Jeudi soir, entre deux voitures, une maman lave son bébé, pieds nus sur l'asphalte, la tête mousseuse de shampoing.

"Il y a des Péruviens, des Boliviens, des Dominicains, des Cubains, des gens qui ont l'asile politique, d'autres sans papiers", détaille Yamile Millan. Arrivée en France il y a un an et demi, sans papiers, elle fait "des ménages" au noir, comme beaucoup d'autres qui travaillent dans le bâtiment.

"Je n'avais jamais vécu dans la rue", confie-t-elle, le regard las et assise sur des baluchons. "Nous réclamons le droit à un logement digne".

"Dans nos pays, ça n'aurait aucun résultat de lutter de cette façon, mais ici, si", affirme Mauricio Gomez, le "pasteur" de la communauté. "On sait bien que nous sommes des immigrés (...) Le maire ne nous connaît peut-être pas, il ne sait pas qui nous sommes, mais on aimerait qu'il nous rencontre", dit-il.

- "Squatteurs" -

La municipalité estime qu'il ne lui appartient pas de prendre en charge ces "squatteurs". "En aucun cas, le maire et sa majorité municipale ne peuvent être tenus pour responsables de la situation", se défend la ville dans un communiqué transmis à l'AFP.

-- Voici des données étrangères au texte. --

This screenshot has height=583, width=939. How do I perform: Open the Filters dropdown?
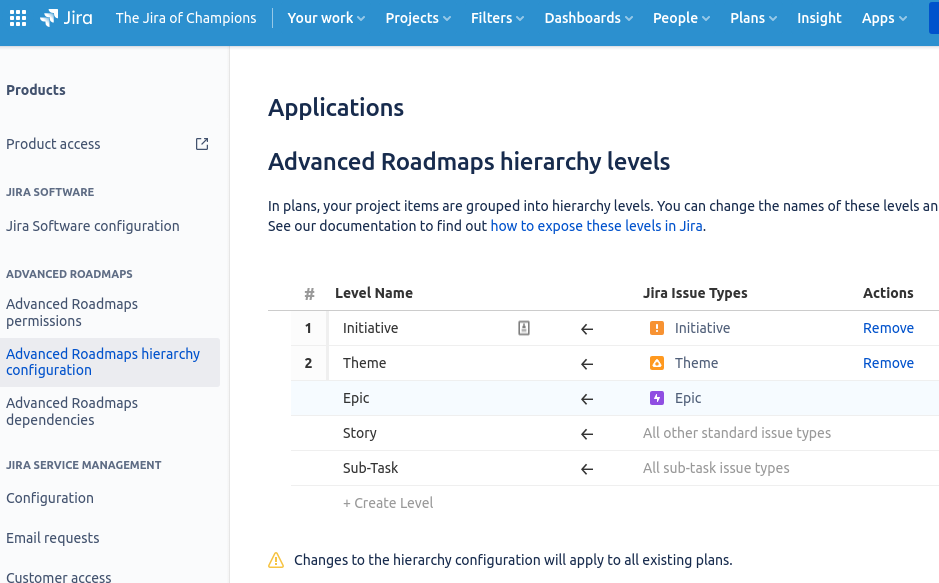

Pour elle, l'association du DAL (Droit au logement) a "installé illégalement des personnes dans ce bâtiment municipal dont tout le monde connaissait la destinée". Une école doit y voir le jour en 2022. "Si des solutions doivent être trouvées pour ces personnes, il appartient exclusivement à l’Etat d’y pourvoir", ajoute la ville.

Son édile, William Delannoy (UDI), juge qu'il doit "apporter des solutions de relogement prioritairement aux Audoniens qui ne comprendraient pas, après des années d’attente, de voir le maire attribuer des logements à des Colombiens".

"En quoi ces +Colombiens+ ne sont-ils pas des habitants de la ville? Le maire va-t-il désormais trier ses concitoyens par origine ?", s'emporte La France Insoumise dans un communiqué.

Contactée par l'AFP, la préfecture explique que "29 familles avec enfants se sont vu proposer des nuitées hôtelières, en attente d'une solution plus pérenne. Pour les autres, on rentre dans le cadre du 115 habituel", le numéro d'urgence sociale, saturé.

Pas question de retourner là-bas, selon Chanel : "Le squat est surveillé, il y a les flics. On nous a dit qu'on n'allait jamais le récupérer".

"Pour mettre des chiens, payer des gens pour garder un local, y a de l'argent. Mais pour libérer un gymnase, non", s'énerve Aliénor Turpin, une bénévole audonienne. "Il n'y a pas d'interlocuteur, pas de solution, la préfecture, la mairie, tout le monde se renvoie la balle."